3 Replies Latest reply on Jul 29, 2014 9:38 AM by user193578

    Hadoop vs Nearline

    New Member

      Hi,

       

      Is Hadoop an alternative for SAP BW Nearline Solution? As  far as I understand Hadoop is used to store data using MapReduce for large scale data processing. Please let me know the view from Informatica NLS product team.
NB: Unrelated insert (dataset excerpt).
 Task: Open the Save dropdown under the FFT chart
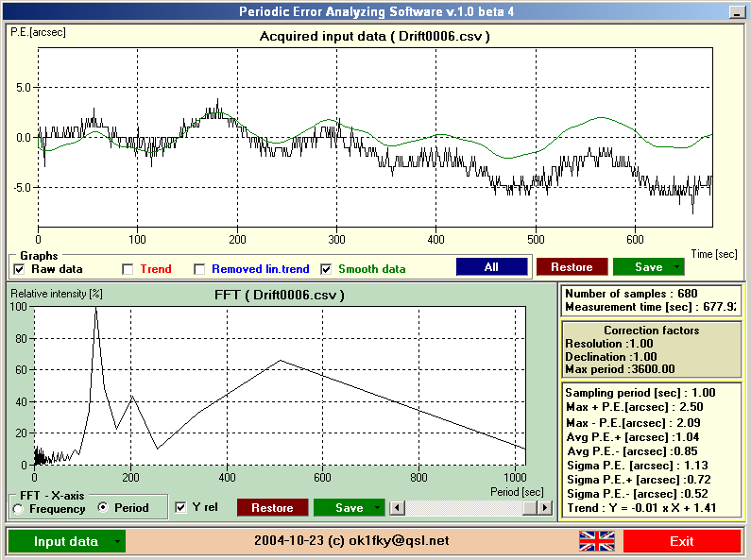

        • 1. Re: Hadoop vs Nearline
          Guru

          Hi Mahesh,

           

          I am not sure what is your objective.

           

          But the difference between HADOOP and SAP BW Nearline is -

           

          • HADOOP - it is used to fast processing of data via different algorithms like "MAPREDUCE". It is not used to store the data.
          • SAP BW NLS - Stores the data and it has no relation with respect to faster processing.

           

          Thanks,

          Aditya Prakash

          • 2. Re: Hadoop vs Nearline
            New Member

            Thanks Aditya for your response. Of course HADOOP uses HFDS and MadReduce as key technolgies. My question was more towards how Hadoop relates with Nearline or does it have any relation to SAP BW Nearline.

             

            This question was raised during one of the client discussions where it was asked if Hadoop can be an alternative for Nearline. The context of this question is based on this.

             

            Also in recent SAP landscape diagrams NLS is integrated with Hadoop.

             

            Regards,

             

            Manesh

            • 3. Re: Hadoop vs Nearline
              user193578 New Member

              Hi Manesh,

               

              Informatica Nearline stores the data in our columnar database, called Data Vault (formerly known ad File Archive Service). The data files create can be stored in Hadoop HDFS.

               

              It does not mean you can query the data directly from Hadoop using PIG or HIVE. The query will continue to come from SAP BW, through the Nearline interface and to Data Vault, where the query is executed and the data required is pulled on the fly from the data files residing  in HDFS.

               

              Hope that is clear.


              Regards,
              Ricardo